Closed Hritikbansal closed 3 years ago
@Hritikbansal indeed! I missed this detail, and I've added it into the latest version :) thanks!
Hi @lucidrains, thanks for taking a note of this.
I looked at the latest change, and I believe that it should be
latents = self.decoder_ff(latents) + latents
instead of
latents = self.decoder_ff(latents)
as per equation (6) in Line 182.
Thanks a lot for your work on this implementation! It is really helpful :)

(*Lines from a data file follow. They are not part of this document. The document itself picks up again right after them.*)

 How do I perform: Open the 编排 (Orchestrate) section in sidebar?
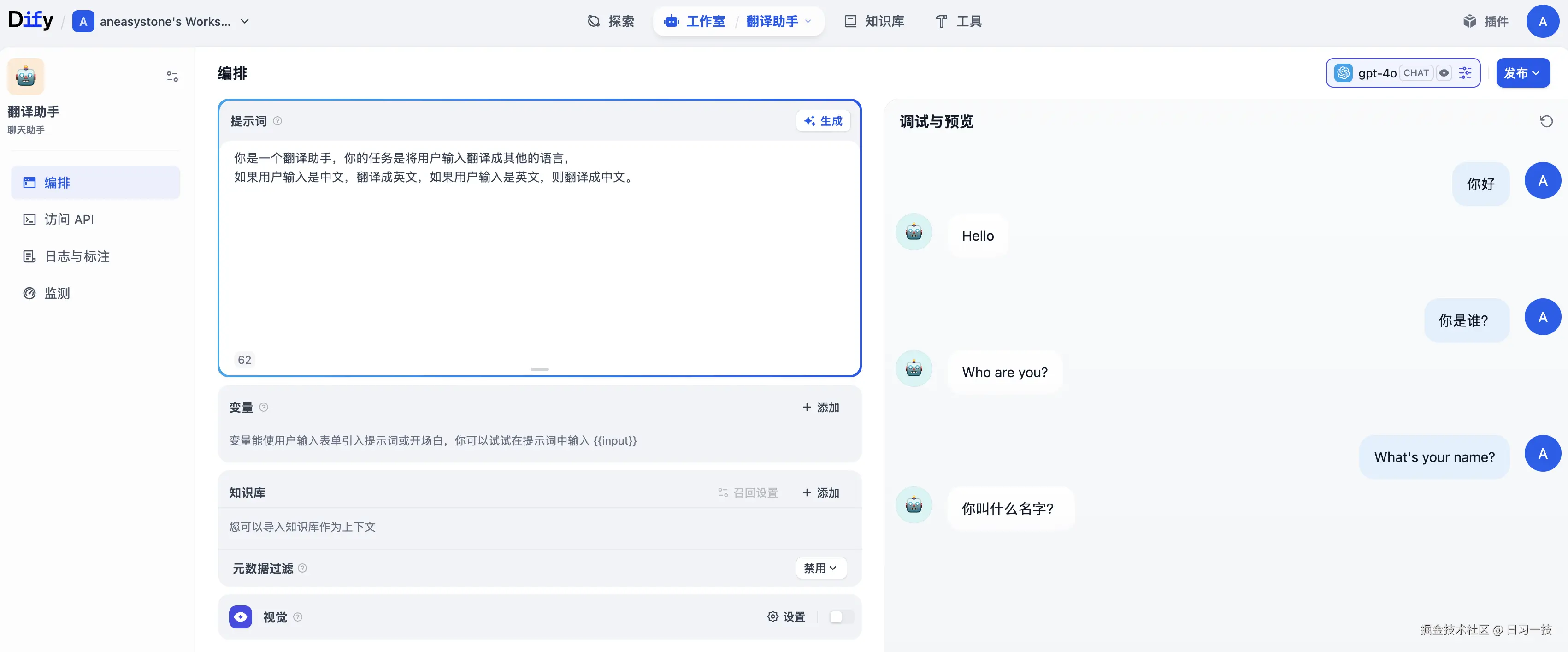click(56, 182)
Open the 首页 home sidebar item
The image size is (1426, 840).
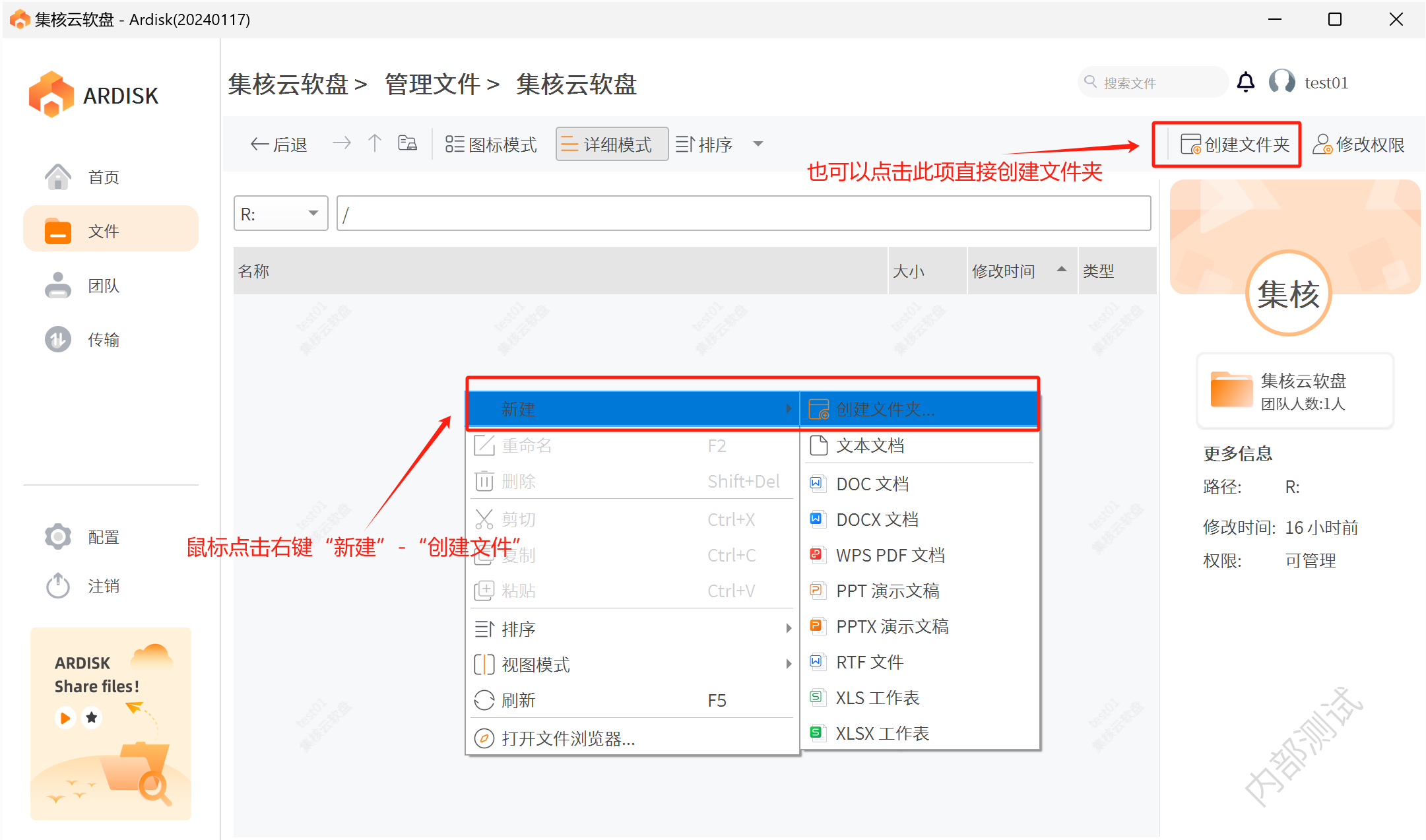tap(104, 177)
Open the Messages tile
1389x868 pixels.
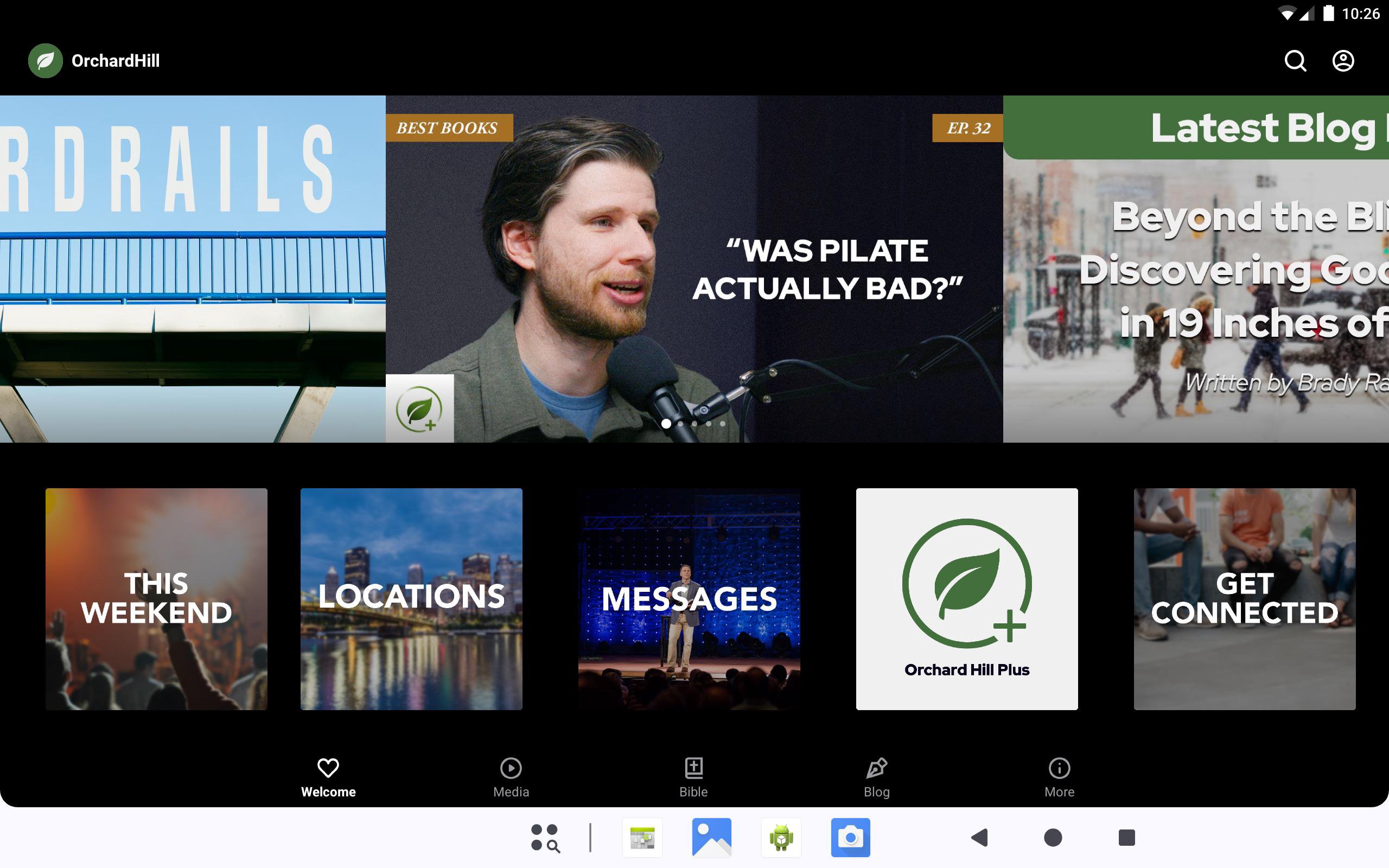pyautogui.click(x=689, y=599)
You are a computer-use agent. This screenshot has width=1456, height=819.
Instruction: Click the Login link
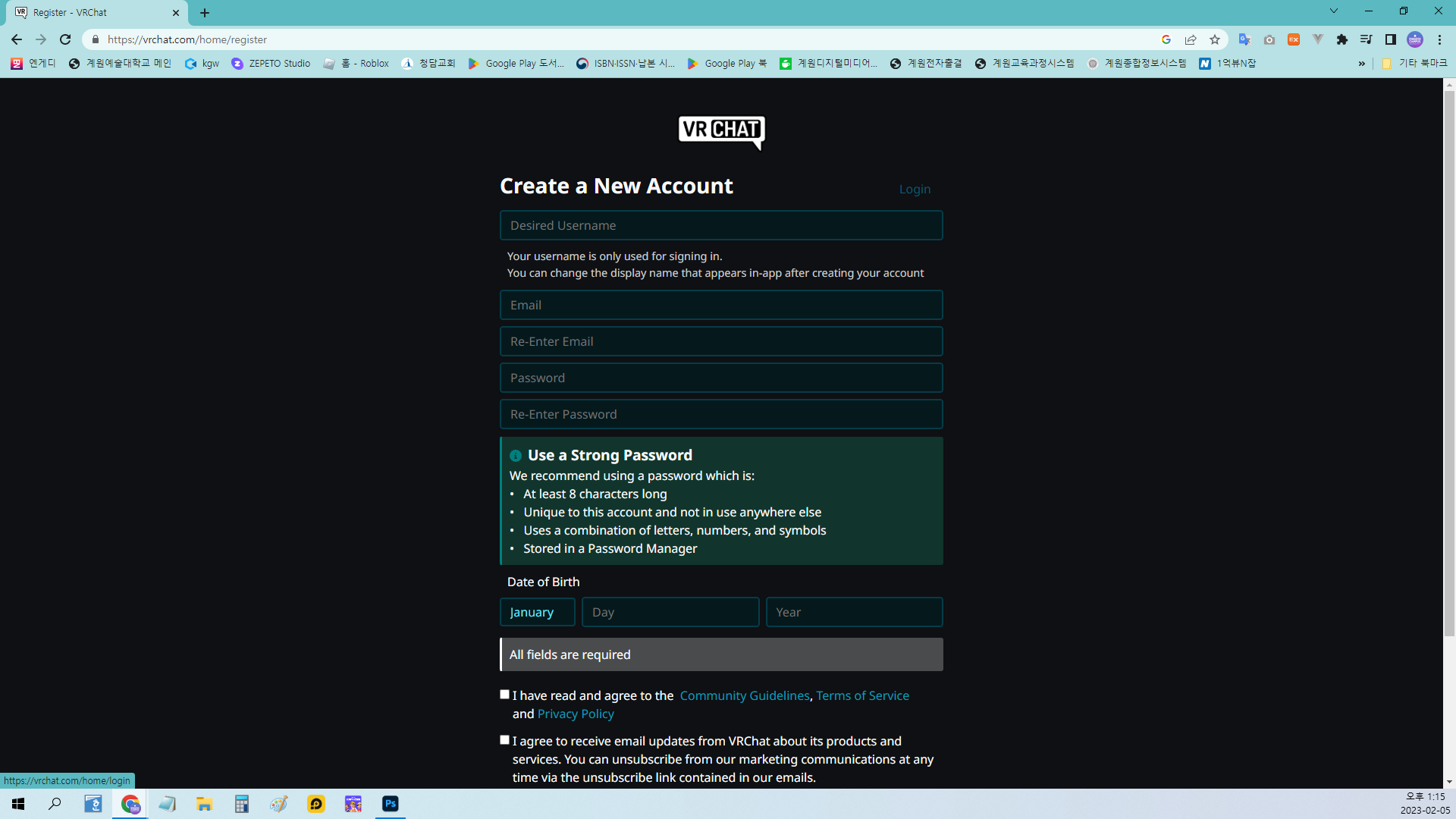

@Hritikbansal No problem! So I actually reverted it for now, because I am reading their public implementation https://github.com/deepmind/deepmind-research/blob/master/perceiver/perceiver.py#L620 and I don't see this feedforward
@Hritikbansal not sure what's going on, so I made it optional with a decoder_ff
flag! hope that is good for you!
Hi,
According to perceiver io paper's (https://arxiv.org/abs/2107.14795) architectural details, they mention that the decoder attention block contains a cross attention block (4), which is already implemented in the perceiver_io.py script (Line 151), followed by a Feedforward network, given by equation (6) in the paper, which is not present in that script. I am not aware of the repercussions of not having FF in the decoder module but it might be a good idea to have it in the implementation. Something like
self.decoder_ff = PreNorm(FeedForward(queries_dim))
would do the job. Experimentally, the authors had found that omitting equation (5) is helpful.